### CHALLENGE
Render the items from the line with "This screenshot has width=1640, height=922." to the line with "will (x=289, y=267)." (both lines included) as a two-column CSV with the columns instruction and response. Give one row per item, with the item's text under instruction and its answer under response, each in a single quoted field with line breaks turned into spaces.

"""

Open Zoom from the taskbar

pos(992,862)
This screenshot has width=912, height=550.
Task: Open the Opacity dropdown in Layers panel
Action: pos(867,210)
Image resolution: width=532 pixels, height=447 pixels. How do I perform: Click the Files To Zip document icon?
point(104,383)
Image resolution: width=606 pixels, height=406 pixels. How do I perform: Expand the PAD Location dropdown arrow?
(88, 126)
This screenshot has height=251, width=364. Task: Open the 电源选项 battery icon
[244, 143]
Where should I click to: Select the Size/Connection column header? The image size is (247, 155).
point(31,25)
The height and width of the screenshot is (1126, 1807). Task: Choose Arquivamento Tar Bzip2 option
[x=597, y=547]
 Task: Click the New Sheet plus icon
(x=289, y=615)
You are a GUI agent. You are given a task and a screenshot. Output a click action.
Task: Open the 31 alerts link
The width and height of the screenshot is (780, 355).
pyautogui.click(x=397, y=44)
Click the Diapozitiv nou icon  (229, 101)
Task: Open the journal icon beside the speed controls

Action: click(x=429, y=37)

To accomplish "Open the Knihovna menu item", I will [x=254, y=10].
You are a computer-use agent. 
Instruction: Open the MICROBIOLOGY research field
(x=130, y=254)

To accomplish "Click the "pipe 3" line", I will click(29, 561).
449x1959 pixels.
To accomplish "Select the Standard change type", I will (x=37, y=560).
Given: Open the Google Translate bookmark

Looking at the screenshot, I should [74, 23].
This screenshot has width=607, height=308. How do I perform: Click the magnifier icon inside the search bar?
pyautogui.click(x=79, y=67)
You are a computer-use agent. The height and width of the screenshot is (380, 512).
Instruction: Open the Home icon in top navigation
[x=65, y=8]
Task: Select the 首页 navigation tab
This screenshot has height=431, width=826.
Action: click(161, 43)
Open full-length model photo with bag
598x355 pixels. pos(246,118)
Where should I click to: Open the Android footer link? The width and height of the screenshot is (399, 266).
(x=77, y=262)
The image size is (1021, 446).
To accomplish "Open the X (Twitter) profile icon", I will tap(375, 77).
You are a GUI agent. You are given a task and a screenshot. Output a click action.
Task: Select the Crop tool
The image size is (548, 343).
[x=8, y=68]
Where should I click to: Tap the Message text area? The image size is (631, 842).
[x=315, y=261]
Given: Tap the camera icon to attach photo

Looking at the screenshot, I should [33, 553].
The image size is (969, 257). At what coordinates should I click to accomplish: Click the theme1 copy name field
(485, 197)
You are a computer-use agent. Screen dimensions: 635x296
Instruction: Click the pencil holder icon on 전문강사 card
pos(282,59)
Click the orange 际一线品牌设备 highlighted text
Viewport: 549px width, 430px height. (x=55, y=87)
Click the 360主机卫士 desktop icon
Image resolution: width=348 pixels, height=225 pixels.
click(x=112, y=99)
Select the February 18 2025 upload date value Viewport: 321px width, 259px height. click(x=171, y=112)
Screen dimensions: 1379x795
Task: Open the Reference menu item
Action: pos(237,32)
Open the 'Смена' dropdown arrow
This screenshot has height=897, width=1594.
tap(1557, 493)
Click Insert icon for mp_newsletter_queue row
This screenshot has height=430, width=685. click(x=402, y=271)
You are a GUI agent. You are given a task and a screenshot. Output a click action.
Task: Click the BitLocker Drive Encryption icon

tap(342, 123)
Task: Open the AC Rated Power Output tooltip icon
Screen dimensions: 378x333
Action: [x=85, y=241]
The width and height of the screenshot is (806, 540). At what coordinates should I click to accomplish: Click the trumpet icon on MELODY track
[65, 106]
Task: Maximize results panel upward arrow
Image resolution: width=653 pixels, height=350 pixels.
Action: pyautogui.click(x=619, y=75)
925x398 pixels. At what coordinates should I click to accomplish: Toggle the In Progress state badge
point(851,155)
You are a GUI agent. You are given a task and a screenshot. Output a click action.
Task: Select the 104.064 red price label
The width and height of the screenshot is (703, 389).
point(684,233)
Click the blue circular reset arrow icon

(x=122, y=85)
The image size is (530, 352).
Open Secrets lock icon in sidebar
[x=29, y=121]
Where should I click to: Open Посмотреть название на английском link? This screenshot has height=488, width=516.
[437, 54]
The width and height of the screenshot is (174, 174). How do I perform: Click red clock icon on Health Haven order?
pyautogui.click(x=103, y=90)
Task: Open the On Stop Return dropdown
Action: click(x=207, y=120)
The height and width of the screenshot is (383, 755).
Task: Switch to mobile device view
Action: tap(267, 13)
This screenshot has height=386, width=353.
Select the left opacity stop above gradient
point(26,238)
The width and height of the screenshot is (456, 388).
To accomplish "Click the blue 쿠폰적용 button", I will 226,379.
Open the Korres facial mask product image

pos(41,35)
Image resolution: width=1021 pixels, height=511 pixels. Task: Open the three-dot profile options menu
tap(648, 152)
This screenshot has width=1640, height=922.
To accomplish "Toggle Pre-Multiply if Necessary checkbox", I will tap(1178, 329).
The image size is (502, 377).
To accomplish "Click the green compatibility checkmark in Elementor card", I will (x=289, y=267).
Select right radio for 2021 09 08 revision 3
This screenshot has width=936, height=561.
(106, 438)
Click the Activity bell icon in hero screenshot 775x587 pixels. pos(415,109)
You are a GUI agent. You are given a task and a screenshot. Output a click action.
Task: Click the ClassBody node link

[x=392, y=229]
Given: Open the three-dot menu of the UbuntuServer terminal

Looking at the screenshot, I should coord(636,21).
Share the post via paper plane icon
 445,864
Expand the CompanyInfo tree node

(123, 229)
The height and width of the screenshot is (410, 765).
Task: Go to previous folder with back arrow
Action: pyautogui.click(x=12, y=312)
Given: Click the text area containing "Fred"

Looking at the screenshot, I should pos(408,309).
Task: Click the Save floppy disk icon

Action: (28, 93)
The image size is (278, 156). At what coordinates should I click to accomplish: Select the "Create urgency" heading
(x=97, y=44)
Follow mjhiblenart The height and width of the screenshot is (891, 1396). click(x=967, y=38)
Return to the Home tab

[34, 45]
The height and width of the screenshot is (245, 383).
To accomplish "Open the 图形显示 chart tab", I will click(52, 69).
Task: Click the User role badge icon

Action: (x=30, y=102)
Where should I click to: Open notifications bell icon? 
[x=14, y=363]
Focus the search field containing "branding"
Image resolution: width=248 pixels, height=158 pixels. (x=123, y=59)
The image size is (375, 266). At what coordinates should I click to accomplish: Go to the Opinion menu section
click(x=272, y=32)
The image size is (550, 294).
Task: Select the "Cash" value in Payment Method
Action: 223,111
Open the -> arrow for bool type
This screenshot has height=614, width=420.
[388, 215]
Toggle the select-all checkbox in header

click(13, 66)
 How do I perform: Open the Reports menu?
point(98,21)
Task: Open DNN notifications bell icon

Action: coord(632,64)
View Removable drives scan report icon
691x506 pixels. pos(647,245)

"""

### FINISHED ANSWER
instruction,response
"This screenshot has width=1640, height=922. To accomplish ""Toggle Pre-Multiply if Necessary checkbox"",","I will tap(1178, 329)."
"The image size is (502, 377). To accomplish ""Click the green compatibility checkmark in Elementor card"",","I will (x=289, y=267)."